The sign that tapping into Google’s base while seeking to rob it of power in the enhanced mode is the continued aggressive contest over mapping. Nokia announced a beta version of Nokia Maps version 2.0 with enhanced pedestrian navigation, adding multimedia city guides, satellite images, and a new user interface. This adds Walk, a pedestrian focused navigation component, to the application, while still offering Drive, a car navigation system. It will also be possible for users to buy local multimedia guides to city centers and areas of special interest. Nokia Maps 2.0 also has, for a fee, real time traffic feeds with dynamic re-routing in 18 European countries. Also, Orange and Nokia announced at MWC a memorandum of understanding to partner on value added services such as location-based services, maps, mobile advertising and gaming, which the two say will lead to a strategic partnership during 2008.

Yahoo
Meanwhile, Yahoo - fres`h from rejecting Microsoft’s unsolicited $44.6 billion bid, claiming the offer “substantially undervalues” its worth - showed again what it has been demonstrating recently, that operator alliances may further its mobile cause better than trying to create a whole new approach like Google. Its latest coup is to become T-Mobile’s exclusive mobile search provider in the operator’s northern and central European markets. T-Mobile will introduce Yahoo oneSearch at the end of March, with the two companies planning to develop a differentiated oneSearch experience optimized specifically for T-Mobile subscribers for future release. They also plan to collaborate on introducing T-Mobile incarnations of Yahoo services like Flickr, Yahoo Messenger, Yahoo Mail, Yahoo Weather and Yahoo Finance.

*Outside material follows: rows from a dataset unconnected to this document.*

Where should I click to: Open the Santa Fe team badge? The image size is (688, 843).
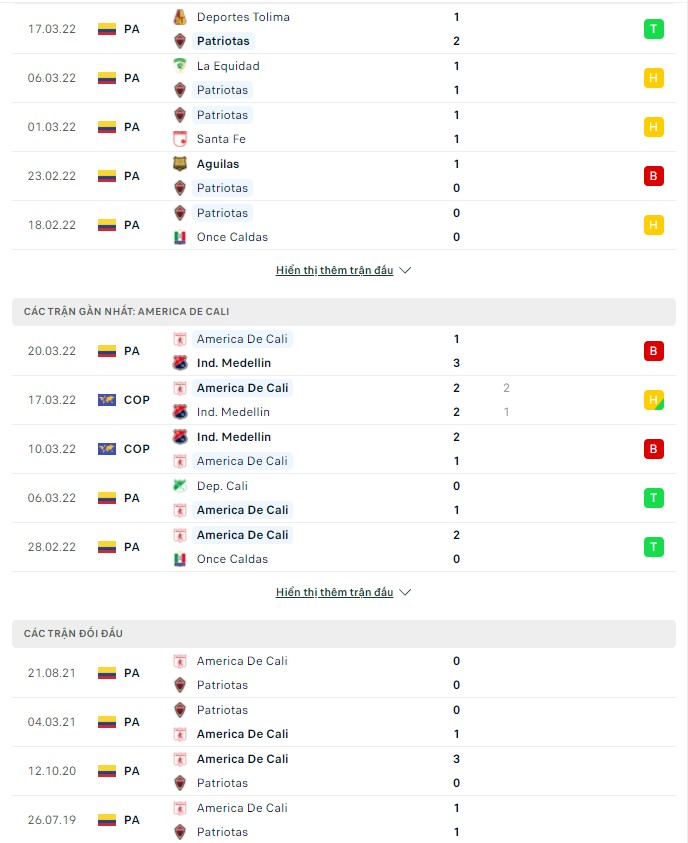(x=180, y=139)
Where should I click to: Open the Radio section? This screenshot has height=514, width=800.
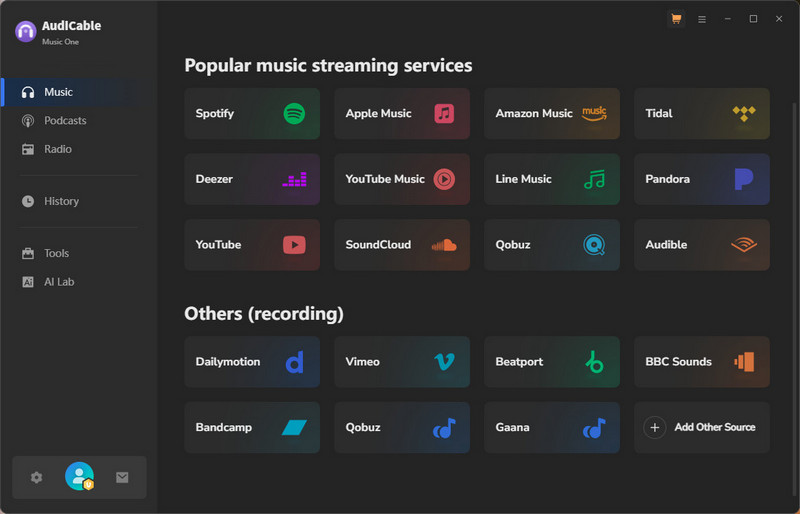tap(57, 149)
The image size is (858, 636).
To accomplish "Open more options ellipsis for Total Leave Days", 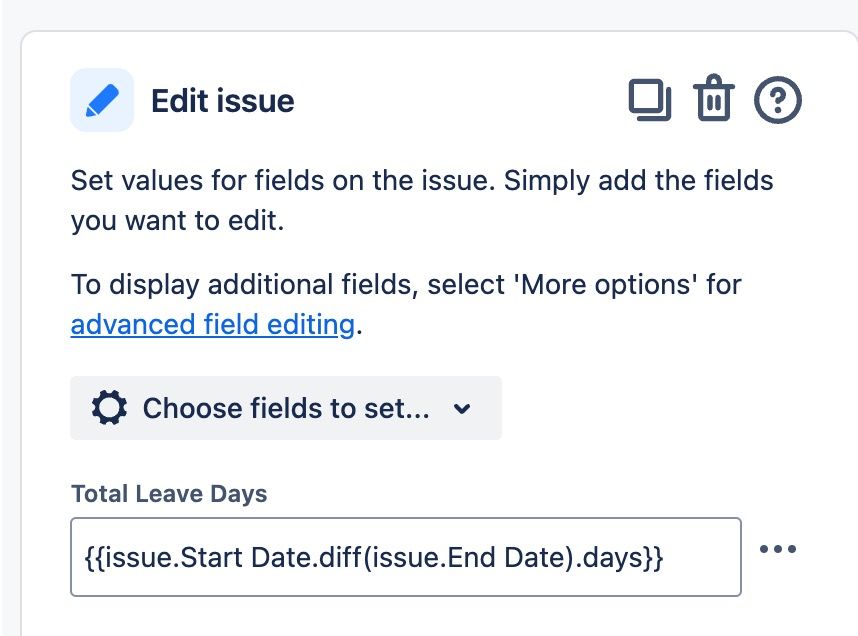I will click(x=777, y=549).
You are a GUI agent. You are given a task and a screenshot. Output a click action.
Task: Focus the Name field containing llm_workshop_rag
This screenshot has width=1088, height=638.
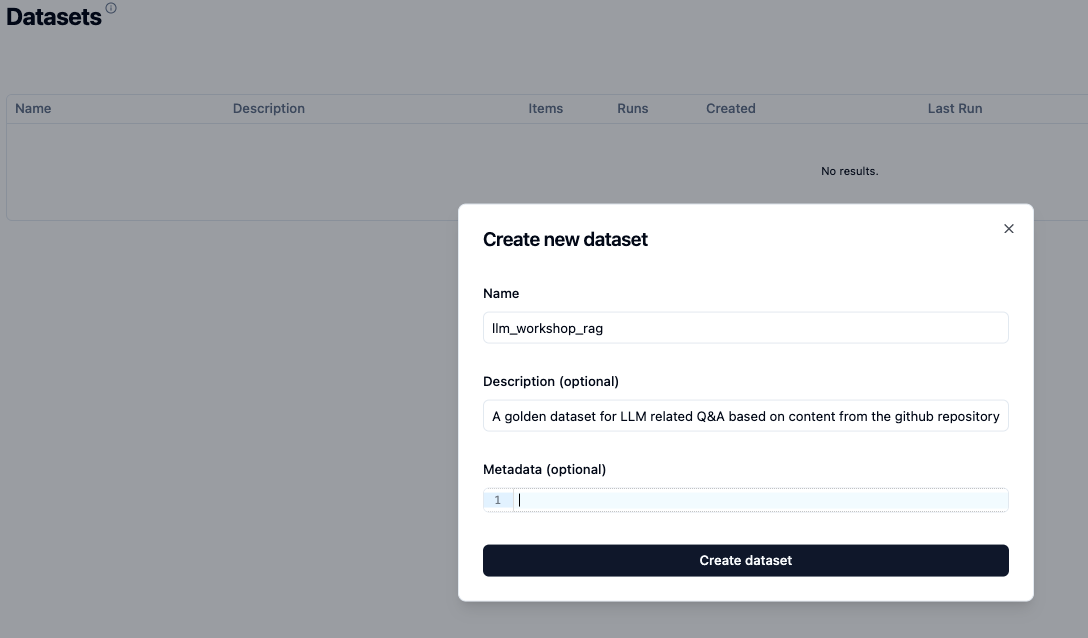point(745,328)
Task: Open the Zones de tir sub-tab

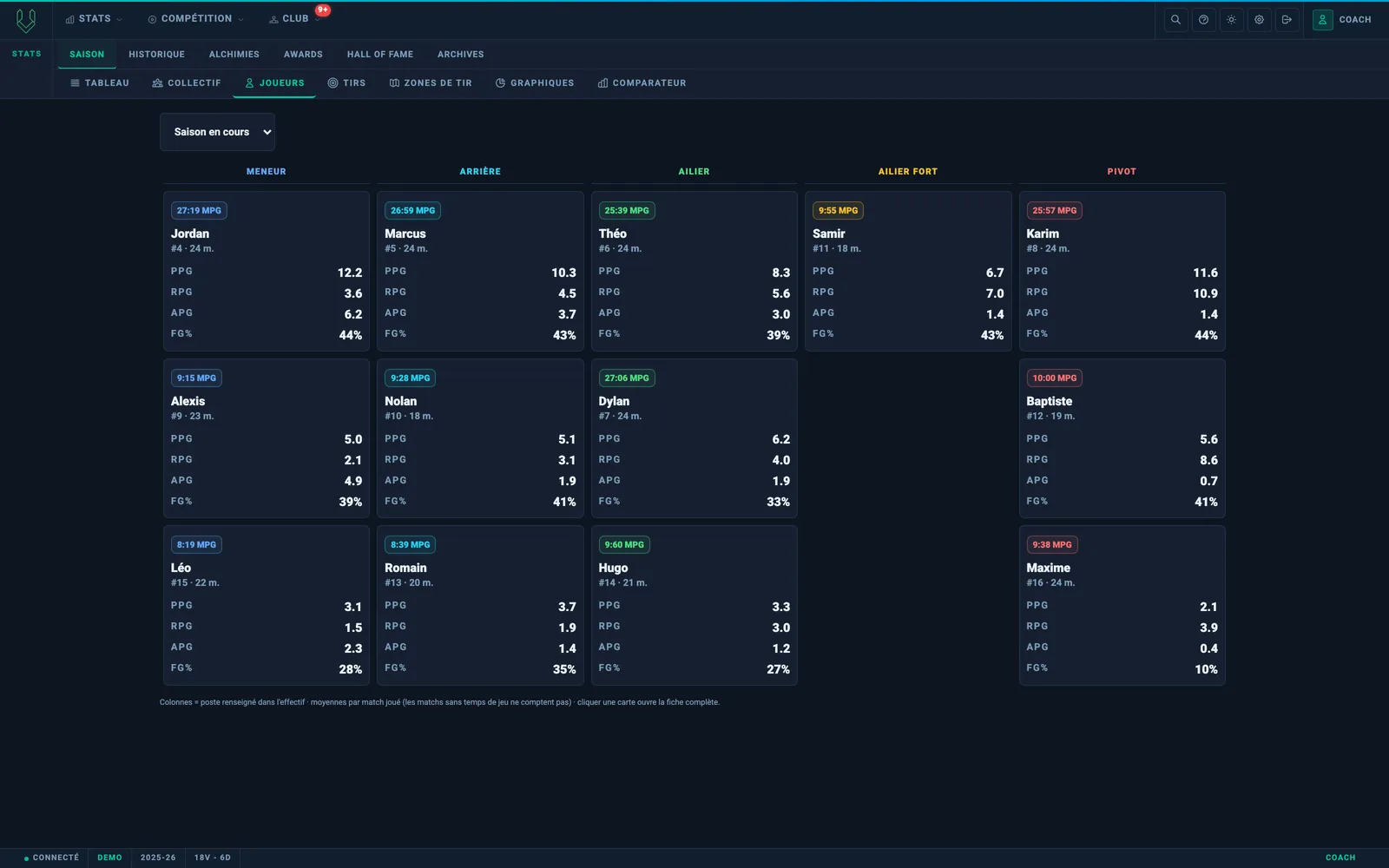Action: tap(431, 83)
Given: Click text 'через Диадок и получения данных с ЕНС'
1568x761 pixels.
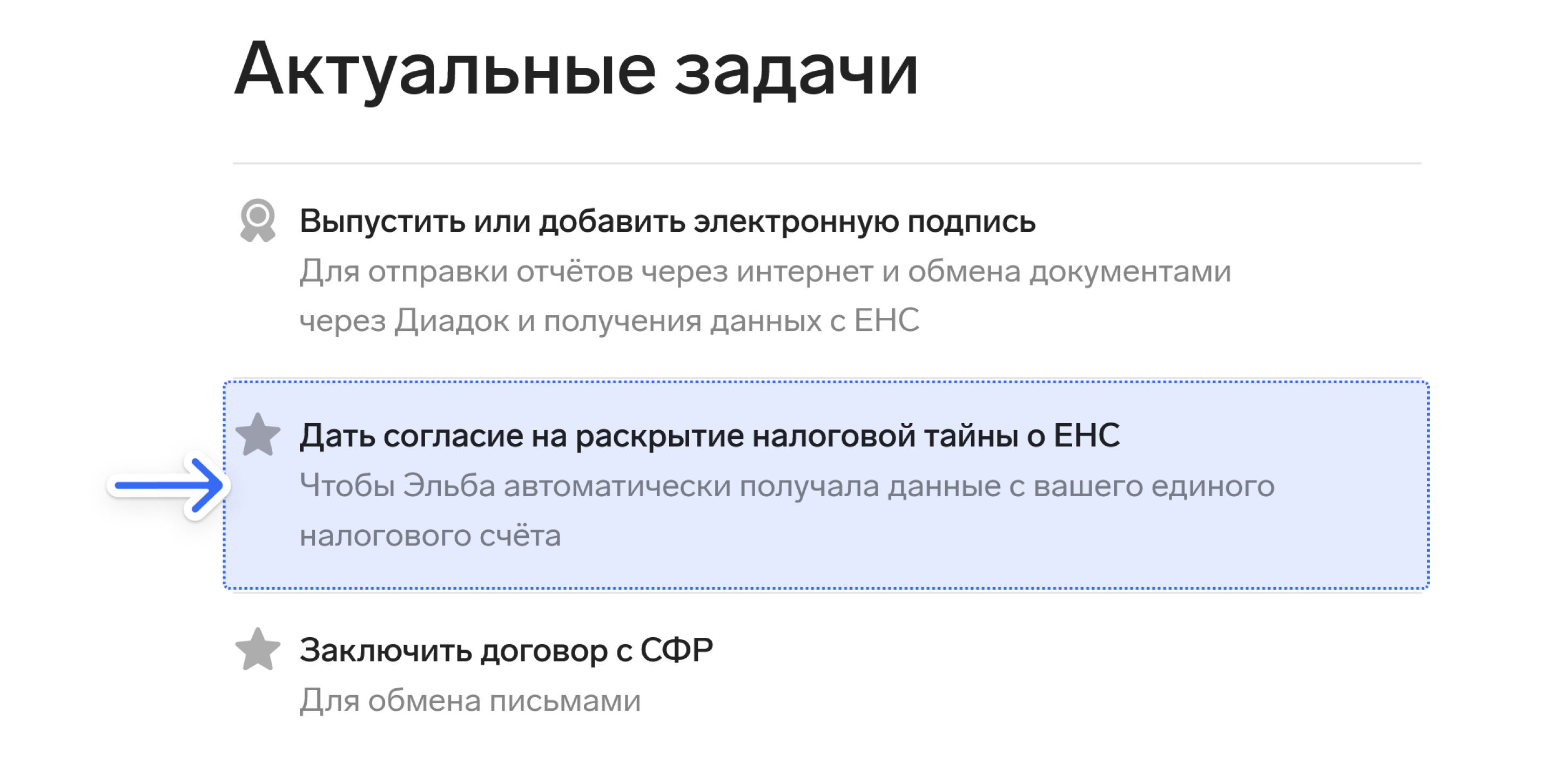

The offering will focus heavily on ‘federated search’, including contextual responses culled from multiple sources, not just the Web.

Medinux
There’s also Medinux, short for Asianux Mobile Medinux Edition, which is expected to come on phone and non-phone portable computing and Internet access devices that use new Intel chips called Menlow that use less battery power than other chips.

Intel developed Menlow for Web browsing on handsets and other mobile Internet devices. Anand Chandrasekher, head of Intel’s Ultra Mobility Group, said Menlow can enhance the Internet experience on mobile devices and provide software developers a single platform.

Based on Linux, Medinux is expected to make its first appearance within a few months on various mobile Internet devices that use Menlow.

There’s already a Medinux research center in Beijing and technology support centers in Seoul, Beijing, and Tokyo plus one coming up in Taiwan.

Medinux is expected to come on Intel-based mobile Internet devices (MID), typically gear that connects to the Net but not via a mobile phone network, within a few months. The use of Medinux on MIDs that have the low-power Menlow processors and chipsets is expected to allow development of devices that constitute a new category of small, truly mobile consumer devices that provide a PC-like Internet experience - communication with others plus access entertainment and information on the Web.

South Korean software developer Haansoft, a member of the “Asianux” consortium of software companies in Korea, China, Japan, Taiwan and Vietnam, said at last autumn’s Intel Developer Forum in Taiwan that some members of the consortium are collaborating with Intel to develop the Asianux-based mobile operating system.